**Objective**
Can you rewrite every entry below with "GUI agent" changed to "screen agent" and everything else left untouched?

**Record list**
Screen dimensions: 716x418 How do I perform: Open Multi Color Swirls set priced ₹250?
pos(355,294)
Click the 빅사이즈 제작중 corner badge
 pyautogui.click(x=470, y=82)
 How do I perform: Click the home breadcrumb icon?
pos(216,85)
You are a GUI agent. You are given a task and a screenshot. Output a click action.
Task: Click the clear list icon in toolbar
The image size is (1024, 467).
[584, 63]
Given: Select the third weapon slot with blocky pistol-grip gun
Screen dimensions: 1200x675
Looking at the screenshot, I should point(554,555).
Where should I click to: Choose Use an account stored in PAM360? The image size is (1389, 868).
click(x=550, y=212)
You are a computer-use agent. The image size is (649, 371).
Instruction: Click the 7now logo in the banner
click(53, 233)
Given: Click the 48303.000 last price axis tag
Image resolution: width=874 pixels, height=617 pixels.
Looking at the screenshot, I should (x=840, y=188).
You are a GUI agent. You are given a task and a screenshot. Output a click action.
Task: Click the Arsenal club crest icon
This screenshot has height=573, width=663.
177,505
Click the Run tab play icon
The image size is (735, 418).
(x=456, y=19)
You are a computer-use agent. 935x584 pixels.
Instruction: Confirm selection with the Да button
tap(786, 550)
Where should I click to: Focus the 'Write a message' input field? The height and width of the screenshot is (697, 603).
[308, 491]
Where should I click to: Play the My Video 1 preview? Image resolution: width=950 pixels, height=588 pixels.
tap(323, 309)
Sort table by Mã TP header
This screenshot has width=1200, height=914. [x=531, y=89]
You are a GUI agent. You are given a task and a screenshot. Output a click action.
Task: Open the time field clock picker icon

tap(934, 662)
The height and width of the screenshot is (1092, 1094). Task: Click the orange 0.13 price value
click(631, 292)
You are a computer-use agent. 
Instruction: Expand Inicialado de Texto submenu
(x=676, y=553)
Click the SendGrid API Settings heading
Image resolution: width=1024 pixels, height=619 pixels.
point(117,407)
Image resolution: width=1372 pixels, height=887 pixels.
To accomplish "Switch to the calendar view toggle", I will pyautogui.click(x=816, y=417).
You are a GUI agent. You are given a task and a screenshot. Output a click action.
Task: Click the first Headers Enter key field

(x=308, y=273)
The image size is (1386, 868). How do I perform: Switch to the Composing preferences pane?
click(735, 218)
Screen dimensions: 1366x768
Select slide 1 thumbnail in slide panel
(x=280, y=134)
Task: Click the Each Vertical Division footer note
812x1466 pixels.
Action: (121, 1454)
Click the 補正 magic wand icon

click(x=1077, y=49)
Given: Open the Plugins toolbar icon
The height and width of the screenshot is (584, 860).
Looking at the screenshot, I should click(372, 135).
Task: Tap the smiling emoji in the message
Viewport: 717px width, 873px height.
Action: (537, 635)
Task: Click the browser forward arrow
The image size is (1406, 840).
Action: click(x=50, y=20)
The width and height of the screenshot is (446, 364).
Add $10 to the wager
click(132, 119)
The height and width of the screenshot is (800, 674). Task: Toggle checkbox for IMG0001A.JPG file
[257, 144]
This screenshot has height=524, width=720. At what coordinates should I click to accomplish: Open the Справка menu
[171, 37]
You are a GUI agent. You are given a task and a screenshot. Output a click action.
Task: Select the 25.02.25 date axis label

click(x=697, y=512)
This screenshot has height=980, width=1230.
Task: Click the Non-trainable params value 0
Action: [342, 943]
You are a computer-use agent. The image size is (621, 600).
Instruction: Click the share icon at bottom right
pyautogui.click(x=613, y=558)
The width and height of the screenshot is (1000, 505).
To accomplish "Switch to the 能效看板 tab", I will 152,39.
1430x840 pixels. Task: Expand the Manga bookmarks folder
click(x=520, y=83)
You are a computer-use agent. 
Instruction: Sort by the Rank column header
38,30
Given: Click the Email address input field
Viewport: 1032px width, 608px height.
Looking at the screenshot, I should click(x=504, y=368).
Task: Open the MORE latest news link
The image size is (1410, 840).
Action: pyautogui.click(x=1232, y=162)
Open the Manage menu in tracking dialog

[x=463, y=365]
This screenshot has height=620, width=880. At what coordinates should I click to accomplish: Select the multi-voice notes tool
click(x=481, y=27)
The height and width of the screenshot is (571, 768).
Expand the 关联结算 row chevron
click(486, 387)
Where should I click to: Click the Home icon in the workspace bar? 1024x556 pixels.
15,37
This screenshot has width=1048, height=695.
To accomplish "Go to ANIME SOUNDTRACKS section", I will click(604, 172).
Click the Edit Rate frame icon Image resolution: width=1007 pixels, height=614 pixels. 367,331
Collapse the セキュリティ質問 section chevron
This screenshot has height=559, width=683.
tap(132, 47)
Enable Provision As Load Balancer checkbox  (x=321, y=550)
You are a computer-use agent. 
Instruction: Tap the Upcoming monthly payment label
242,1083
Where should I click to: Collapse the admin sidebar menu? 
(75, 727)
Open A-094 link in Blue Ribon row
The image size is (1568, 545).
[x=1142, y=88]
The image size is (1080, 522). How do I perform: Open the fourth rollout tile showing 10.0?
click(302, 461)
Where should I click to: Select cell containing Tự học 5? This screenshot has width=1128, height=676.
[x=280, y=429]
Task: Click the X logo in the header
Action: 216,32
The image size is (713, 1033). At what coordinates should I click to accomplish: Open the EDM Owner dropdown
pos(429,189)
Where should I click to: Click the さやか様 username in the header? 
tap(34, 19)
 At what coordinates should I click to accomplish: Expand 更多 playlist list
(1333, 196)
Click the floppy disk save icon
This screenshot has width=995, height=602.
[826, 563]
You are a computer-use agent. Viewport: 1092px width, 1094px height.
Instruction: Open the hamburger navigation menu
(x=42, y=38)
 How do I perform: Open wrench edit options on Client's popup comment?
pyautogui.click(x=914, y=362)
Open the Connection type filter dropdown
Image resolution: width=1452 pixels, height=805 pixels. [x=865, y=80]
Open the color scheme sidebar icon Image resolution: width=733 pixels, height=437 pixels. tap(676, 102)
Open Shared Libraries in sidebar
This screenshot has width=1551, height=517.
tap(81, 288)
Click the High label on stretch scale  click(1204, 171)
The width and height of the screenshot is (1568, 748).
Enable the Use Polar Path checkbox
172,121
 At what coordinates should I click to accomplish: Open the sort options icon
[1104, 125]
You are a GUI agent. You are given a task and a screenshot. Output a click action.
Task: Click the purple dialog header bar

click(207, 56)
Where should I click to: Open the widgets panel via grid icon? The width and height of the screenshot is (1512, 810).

**Solved problem**
Screen dimensions: 716x418 How do I perform: Open Multi Color Swirls set priced ₹250?
pos(355,294)
Click the 빅사이즈 제작중 corner badge
 pyautogui.click(x=470, y=82)
 How do I perform: Click the home breadcrumb icon?
pos(216,85)
You are a screen agent. You are given a task and a screenshot. Output a click action.
Task: Click the clear list icon in toolbar
The image size is (1024, 467).
[584, 63]
Given: Select the third weapon slot with blocky pistol-grip gun
Screen dimensions: 1200x675
Looking at the screenshot, I should point(554,555).
Where should I click to: Choose Use an account stored in PAM360? The image size is (1389, 868).
click(x=550, y=212)
You are a computer-use agent. The image size is (649, 371).
Instruction: Click the 7now logo in the banner
click(53, 233)
Given: Click the 48303.000 last price axis tag
Image resolution: width=874 pixels, height=617 pixels.
Looking at the screenshot, I should (x=840, y=188).
You are a screen agent. You are given a task and a screenshot. Output a click action.
Task: Click the Arsenal club crest icon
This screenshot has height=573, width=663.
177,505
Click the Run tab play icon
The image size is (735, 418).
(x=456, y=19)
You are a computer-use agent. 935x584 pixels.
Instruction: Confirm selection with the Да button
tap(786, 550)
Where should I click to: Focus the 'Write a message' input field? The height and width of the screenshot is (697, 603).
[308, 491]
Where should I click to: Play the My Video 1 preview? Image resolution: width=950 pixels, height=588 pixels.
tap(323, 309)
Sort table by Mã TP header
This screenshot has width=1200, height=914. [x=531, y=89]
You are a screen agent. You are given a task and a screenshot. Output a click action.
Task: Open the time field clock picker icon

tap(934, 662)
The height and width of the screenshot is (1092, 1094). Task: Click the orange 0.13 price value
click(631, 292)
You are a computer-use agent. 
Instruction: Expand Inicialado de Texto submenu
(x=676, y=553)
Click the SendGrid API Settings heading
Image resolution: width=1024 pixels, height=619 pixels.
point(117,407)
Image resolution: width=1372 pixels, height=887 pixels.
To accomplish "Switch to the calendar view toggle", I will pyautogui.click(x=816, y=417).
You are a screen agent. You are given a task and a screenshot. Output a click action.
Task: Click the first Headers Enter key field

(x=308, y=273)
The image size is (1386, 868). How do I perform: Switch to the Composing preferences pane?
click(735, 218)
Screen dimensions: 1366x768
Select slide 1 thumbnail in slide panel
(x=280, y=134)
Task: Click the Each Vertical Division footer note
812x1466 pixels.
Action: (121, 1454)
Click the 補正 magic wand icon

click(x=1077, y=49)
Given: Open the Plugins toolbar icon
The height and width of the screenshot is (584, 860).
Looking at the screenshot, I should click(372, 135).
Task: Tap the smiling emoji in the message
Viewport: 717px width, 873px height.
Action: (537, 635)
Task: Click the browser forward arrow
The image size is (1406, 840).
Action: click(x=50, y=20)
The width and height of the screenshot is (446, 364).
Add $10 to the wager
click(132, 119)
The height and width of the screenshot is (800, 674). Task: Toggle checkbox for IMG0001A.JPG file
[257, 144]
This screenshot has height=524, width=720. At what coordinates should I click to accomplish: Open the Справка menu
[171, 37]
You are a screen agent. You are given a task and a screenshot. Output a click action.
Task: Select the 25.02.25 date axis label

click(x=697, y=512)
This screenshot has height=980, width=1230.
Task: Click the Non-trainable params value 0
Action: [342, 943]
You are a computer-use agent. The image size is (621, 600).
Instruction: Click the share icon at bottom right
pyautogui.click(x=613, y=558)
The width and height of the screenshot is (1000, 505).
To accomplish "Switch to the 能效看板 tab", I will 152,39.
1430x840 pixels. Task: Expand the Manga bookmarks folder
click(x=520, y=83)
You are a computer-use agent. 
Instruction: Sort by the Rank column header
38,30
Given: Click the Email address input field
Viewport: 1032px width, 608px height.
Looking at the screenshot, I should click(x=504, y=368).
Task: Open the MORE latest news link
The image size is (1410, 840).
Action: pyautogui.click(x=1232, y=162)
Open the Manage menu in tracking dialog

[x=463, y=365]
This screenshot has height=620, width=880. At what coordinates should I click to accomplish: Select the multi-voice notes tool
click(x=481, y=27)
The height and width of the screenshot is (571, 768).
Expand the 关联结算 row chevron
click(486, 387)
Where should I click to: Click the Home icon in the workspace bar? 1024x556 pixels.
15,37
This screenshot has width=1048, height=695.
To accomplish "Go to ANIME SOUNDTRACKS section", I will click(604, 172).
Click the Edit Rate frame icon Image resolution: width=1007 pixels, height=614 pixels. 367,331
Collapse the セキュリティ質問 section chevron
This screenshot has height=559, width=683.
tap(132, 47)
Enable Provision As Load Balancer checkbox  (x=321, y=550)
You are a computer-use agent. 
Instruction: Tap the Upcoming monthly payment label
242,1083
Where should I click to: Collapse the admin sidebar menu? 
(75, 727)
Open A-094 link in Blue Ribon row
The image size is (1568, 545).
[x=1142, y=88]
The image size is (1080, 522). How do I perform: Open the fourth rollout tile showing 10.0?
click(302, 461)
Where should I click to: Select cell containing Tự học 5? This screenshot has width=1128, height=676.
[x=280, y=429]
Task: Click the X logo in the header
Action: 216,32
The image size is (713, 1033). At what coordinates should I click to accomplish: Open the EDM Owner dropdown
pos(429,189)
Where should I click to: Click the さやか様 username in the header? 
tap(34, 19)
 At what coordinates should I click to accomplish: Expand 更多 playlist list
(1333, 196)
Click the floppy disk save icon
This screenshot has width=995, height=602.
[826, 563]
You are a computer-use agent. Viewport: 1092px width, 1094px height.
Instruction: Open the hamburger navigation menu
(x=42, y=38)
 How do I perform: Open wrench edit options on Client's popup comment?
pyautogui.click(x=914, y=362)
Open the Connection type filter dropdown
Image resolution: width=1452 pixels, height=805 pixels. [x=865, y=80]
Open the color scheme sidebar icon Image resolution: width=733 pixels, height=437 pixels. tap(676, 102)
Open Shared Libraries in sidebar
This screenshot has width=1551, height=517.
tap(81, 288)
Click the High label on stretch scale  click(1204, 171)
The width and height of the screenshot is (1568, 748).
Enable the Use Polar Path checkbox
172,121
 At what coordinates should I click to accomplish: Open the sort options icon
[1104, 125]
You are a screen agent. You are given a task and a screenshot. Output a click action.
Task: Click the purple dialog header bar

click(207, 56)
Where should I click to: Open the widgets panel via grid icon? The width and height of the screenshot is (1512, 810).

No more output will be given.